一、住院患者在住院期间由有资质的医师、护士及相关人员对患者进行病情评估。

二、通过询间病史、体格检査和相关辅助检查等手段,明确患者病情严重程度、心理和生理状况、营养状况、治疗依从情况、家庭支持情况、医患沟通情况及自理能力等,以此为依据,制定适宜有效地诊疗方案,保证医疗质量和患者安全。

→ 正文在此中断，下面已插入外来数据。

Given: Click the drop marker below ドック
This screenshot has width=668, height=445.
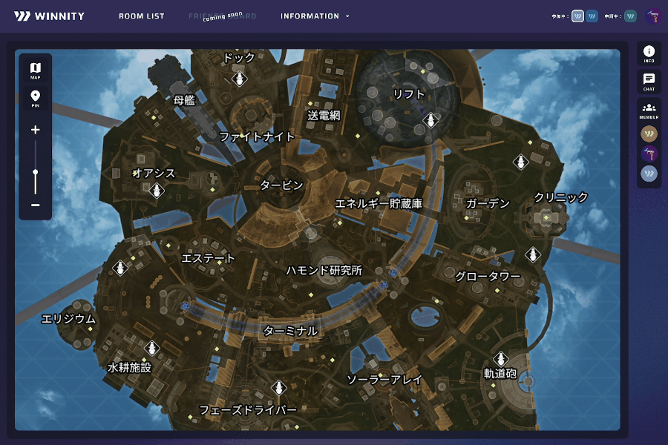Looking at the screenshot, I should pos(239,79).
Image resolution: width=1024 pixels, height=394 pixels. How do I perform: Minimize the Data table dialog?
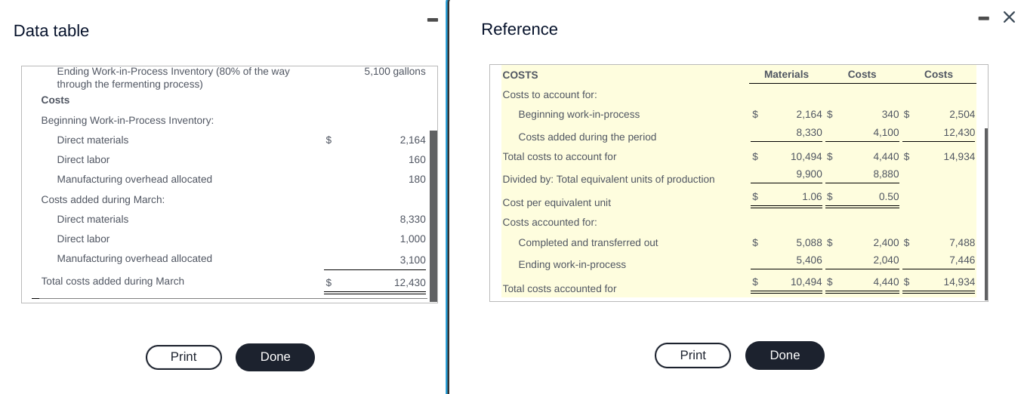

三、患者病情评估的范围是所有住院患者,尤其是新入院患者、手术患者、危重患者。

四、责任护士在患者入院后4小时内完成初次评估并记录。

主要内容包括:1生理状态2心理状态3费用支付及经济状况4营养状况5自理能力和活动耐受力6患者安全7家庭支持8教育需求9疼痛和症状管理10出院后照顾者和居住情况。

五、再次评估

1、护士至少每班对危重、手术前一天、手术当天、术后三天内患者进行评估,评估内容记录在护理记录单上或相关评估单上,主要内容:

1按医嘱定期测量生命体征

2生理状态

3心理状态

4营养况

5自理能力和活动耐受力

6患者安全

7家庭支持

8教育需求

9疼痛和症状管理

10治疗依从性。

2、在下列情况下,需对患者及时评估并记录;评估重点内容按医嘱及病情需要决定:

1判断患者对药物、治疗及护理的反应。

2病情变化。

3创伤性检查。

4镇静、麻醉前后。

5在对患者进行病情评估的过程中,应采取有效措施,保护患者隐私。

6评估结果应告知患者或其委托人,患者不能知晓或无法知晓的,必须告知患者委托的家属或其直系亲属,必要时取得其知情签字。

7护理部对患者病情评估工作开展情况进行不定期监督检查,检查过程中发现的问题及时反馈给相关科室,并限期整改。

8对于在执行患者病情评估过程中存在重大失误,造成恶劣影响者,将根据医院相关规定严肃处理。